Wednesday, February 4, 2009

Handling The Move From A Dogs Perspective

People seldom realize that a move, whether across the street or across the country is as stressful to their best friend as it is to them. Many people will simply get rid of the dog, taking him to the pound or giving him to a friend rather than go to the trouble or expense of moving him.

Then there are those of us who would rather leave the car behind than the best friend, after all a car can be replaced. You need to realize that to your dog, his home is his territory, his security and leaving it can be very upsetting to him. How many stories have you heard about a dog who traveled hundreds of miles to get back to what he knew was his home? There are even movies about this, and regardless of what you think, these things really do happen.

It is important that as soon as you arrive at your new home, regardless of what else is happening, you let your dog know this is his home. Accomplish this by bringing along his personal items and setting them up before you unpack the dishes.

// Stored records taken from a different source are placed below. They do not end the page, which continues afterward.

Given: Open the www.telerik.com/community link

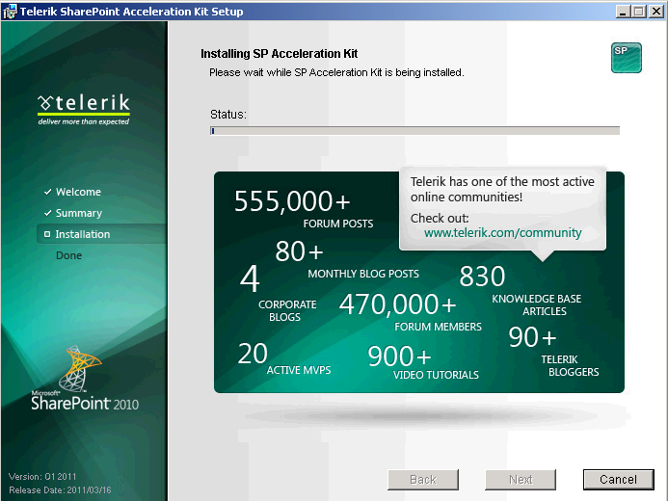Looking at the screenshot, I should [503, 233].
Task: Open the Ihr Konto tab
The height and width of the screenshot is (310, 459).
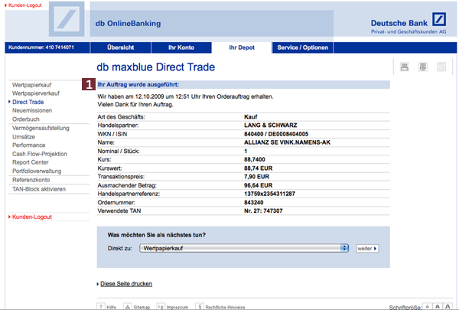Action: pyautogui.click(x=182, y=47)
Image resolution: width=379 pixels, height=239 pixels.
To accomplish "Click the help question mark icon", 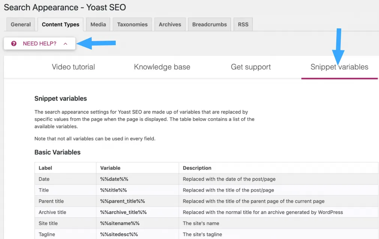I will (14, 43).
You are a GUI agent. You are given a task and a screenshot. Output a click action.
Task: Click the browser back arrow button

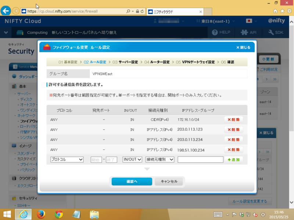(x=6, y=11)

Spend 15 or 20 minutes in the yard with him before entering the house, allow him to explore and mark his territory, this is reassuring to him.

Teach him his boundaries by tying a long lead to his collar, and allow him to explore, each time he starts to cross out of your property line, give a gentle tug on the lead and give the command back. My neighbors love the fact that my dog will not step foot on their property without my permission, and we have no fence between our yards.

And it is very rude to allow your dog to use your neighbors yard as a bathroom. This training should continue several times a day until he recognizes his boundaries. Before moving to your new home, decide where his area in the house will be, put his bed, water and food dish and his favorite toys in this area and show him where it is.

For several days he will spend all of his time checking out the new scents, but will realize that he is home because you are there with him along with his personal items.

To learn more about dog training, obedience, grooming and dog health, dog food and more visit..


Yuriko said...

That's so true. My dogs had the trauma of moving with us. We just moved last month and we just got our new dog last month right before we moved. So I know he was confused as to where his home was. Especially when we moved him back and forth with us when we cleaned the old place.

I think they're settling in now. Only barking at strangers and neighbors. I wish I could fix that habit. :)

icancarryallthebagsandthebabiestoo said...

What a great blog.

I've been really worried about my dog. She's so delicate. She's an Italian Greyhound and we've had her longer than we've had children... she's like a first child.

We moved four months ago. Though she seems as though she like our new lifestyle (we moved from a rural town to the heart of a city) she's been really sick. We've spent so much money at the vet and have even taken her to our old vet twice (it's 3 hours away) because they know her. She is allergic to something. They don't think that it's food. I keep my house so clean... I can't imagine what it would be. But I'm scared. She got these little scabs on her back and legs and then the hair fell off of these. She's on special sulphur shampoo, antibiotics, children's benadryl... and I feel AWFUL for her.